Mutilated bodies in Izium mass graves and other atrocities after Russian invaders driven out
While Russia stages its sham ‘referendums’ to claim local support for it annexing occupied parts of Ukraine, investigators are continuing to uncover evidence of Russian crimes in those parts of the Kharkiv oblast which were liberated in early September.
Oleh Syniehubov, Head of the Kharkiv Regional Administration, reported on 23 September that the exhumation of bodies found at a mass burial site outside Izium had been completed. All of the bodies of 411 civilians and 21 military personnel have been sent for forensic examination, however Syniehubov confirmed that the majority of victims had died a violent death and that thirty showed signs of torture.
There were bodies with nooses around their necks and with hands tied. Some had broken arms or legs, and gunshots. Syniehubov added that several bodies had genitals cut off, with this “proof of the horrific torture to which the invaders subjected Izium residents.”
Syniehubov also reports the finding of at least three other mass graves in the same district, and burial sites in other liberated cities.
Izium torture chamber
According to chief Kharkiv regional investigator, Serhiy Bolvinov, investigators are examining the police station in Izium, which the invaders used as their headquarters, and as a place to imprison and torture Ukrainians. A book used to list those imprisoned has been uncovered, as well as torture equipment, such as electric cables, gas masks and batons. DNA samples and fingerprints have been taken from all rooms where the Russians held their victims. People were held in such basements, Bolvinov says, from several weeks to months, often without any idea why.
Other such torture chambers have been found in Kharkiv oblast villages or towns. As reported, at least three premises were used by the Russians for imprisoning and torturing local residents of Kozacha Lopan, an urban-style settlement very close to the border with the Russian Federation. In one of these ‘prisons’, men and women were held together in a makeshift cage, with the Russians seemingly interrogating (almost certainly) torturing one victim in front of the other prisoners.
The Russians are already known to have used such ‘prisons’ in occupied Balakliya, the village of Lyptsy and other places.

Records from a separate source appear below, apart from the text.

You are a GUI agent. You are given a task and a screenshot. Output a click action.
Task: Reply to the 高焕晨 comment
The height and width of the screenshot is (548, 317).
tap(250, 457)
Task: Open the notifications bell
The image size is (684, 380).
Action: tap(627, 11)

Throughout Kharkiv oblast, and essentially any area under Russian occupation, local residents in many cases were abducted or simply vanished. Serhiy Udovichenko was taken away by Russians from the village of Bairak in the Balakliya raion in March this year. His brother Oleksandr has been desperately trying to find him ever since. Serhiy is one of probably hundreds who were abducted, sometimes because the invaders suspected them of holding an active pro-Ukrainian position. In many cases, it is simply unclear why a particular man or woman was targeted.
All of this was seen after the Russians were forced to retreat from Kyiv oblast in early April. Some of the same international investigators, who were present at exhumations in Bucha, Irpin and other Kyiv oblast towns, will probably be involved in documenting evidence of war crimes in Kharkiv oblast as well.
This is the trail of atrocities that accompany any Russian seizure and occupation of Ukrainian territory. They will almost certainly be found, perhaps on an even greater scale, on the territory of Donbas, Kherson and Zaporizhzhia oblasts currently under occupation. This accentuates the shocking cynicism behind Russia’s claim that local residents are almost 100% in favour of Russian annexation and makes it imperative that AP and other western media who carry headlines like “'Residents of Stanitsa Luhanska vote in referendum” are asked to correct such sloppy reporting. It is not sufficient to add somewhere in the body of the text that “Kyiv calls them a sham”, if the headlines are so clearly misleading.